→ **ТЕКСТ ДЛЯ ИЗУЧЕНИЯ**:

В положенное время Петр Алексеевич вышел на двор и принялся спокойно расхаживать по тропинке вдоль здания госпиталя, между двумя будками часовых… Прошло от четверти часа до получаса… Арестант услышал звук подъезжающей пролетки. Из окна снятой напротив квартиры заиграла скрипка: играл Эдуард Веймар. Кропоткин узнал мазурку Контского и понял, что все готово. Он медленно двинулся по тропинке к воротам. Увидев, что солдат-охранник, находившийся от него в пяти-шести шагах, отвернулся в другую сторону, беглец в два приема скинул с себя арестантский халат и пустился бежать к воротам – вначале медленно, затем все ускоряя бег. Крестьяне, привезшие дрова, кричали «Держи его!»; за убегавшим неслись часовой и три солдата, сидевшие на тюремном крыльце. Часовой пытался достать Кропоткина штыком – но не успел. Тот выскочил за ворота. Как раз в это время еще один из заговорщиков, народник Юрий Николаевич Богданович (1849–1888), отвлекал солдата, стоявшего у ворот госпиталя, напротив места, куда подъехала пролетка, разговором о вшах, которых он видел под микроскопом в Таврическом саду. Городового, который должен был дежурить неподалеку от госпиталя, увел с поста бывший студент Технологического института, некто С. В. З., занявший его беседой о комнате, которую якобы собирался снять.

→ **ЗАДАНИЯ ДЛЯ ВЫПОЛНЕНИЯ**:
(1) Какую мелодию узнал Кропоткин, когда из окна квартиры напротив заиграла скрипка, согласно тексту о побеге Кропоткина?
(2) Перескажите в виде списка абзац текста о побеге Кропоткина, начинающийся словами «В положенное время Петр Алексеевич вышел на двор». Сохраните его основные факты.
(3) Продолжите текст о побеге Кропоткина, начав сразу после его последнего предложения.
Следующий материал взят из другого источника.

→ **СОДЕРЖИМОЕ НАБОРА ДАННЫХ**:
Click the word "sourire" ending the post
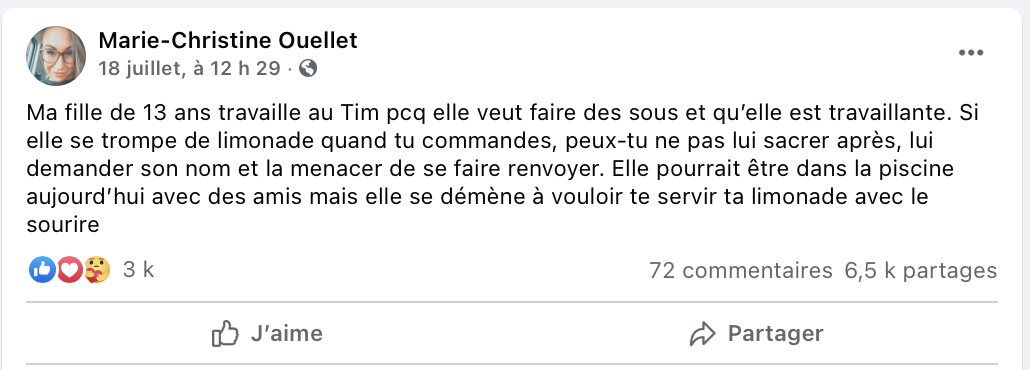 (63, 225)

→ **ОТВЕТЫ К ЗАДАНИЯМ**:
(1) Мазурку Контского.

(2)
- В назначенное время Кропоткин вышел на двор и расхаживал по тропинке вдоль здания госпиталя между двумя будками часовых.
- Через четверть часа или полчаса послышался звук подъезжающей пролетки. Из окна квартиры напротив Эдуард Веймар заиграл на скрипке мазурку Контского. Это был знак, что всё готово.
- Охранник в пяти-шести шагах от Кропоткина отвернулся. Тогда Кропоткин скинул арестантский халат и побежал к воротам, постепенно ускоряя бег.
- Крестьяне, привезшие дрова, кричали «Держи его!». За беглецом погнались часовой и три солдата с тюремного крыльца. Часовой пытался достать его штыком, но не успел, и Кропоткин выскочил за ворота.
- В это время народник Юрий Николаевич Богданович (1849–1888) отвлекал солдата у ворот госпиталя разговором о вшах, которых он видел под микроскопом в Таврическом саду.
- Городового увел с поста бывший студент Технологического института С. В. З. Он занял городового беседой о комнате, которую якобы собирался снять.

(3)
Перед выбежавшим из ворот Кропоткиным стояли дрожки, в которые была запряжена лошадь. Помимо кучера, в пролетке сидел мужчина со светлыми бакенбардами, на нем красовалась фуражка с красным околышем и офицерской кокардой. Беглец оторопел было от неожиданности и вспыхнувших опасений, но быстро опознал в нем Веймара. Доктор держал в руке револьвер и кричал арестанту: «Сюда, скорее!» Пролетка понеслась прочь, под вопли преследователей «Держи его! Лови!». По дороге Веймар помог Кропоткину надеть пальто и цилиндр.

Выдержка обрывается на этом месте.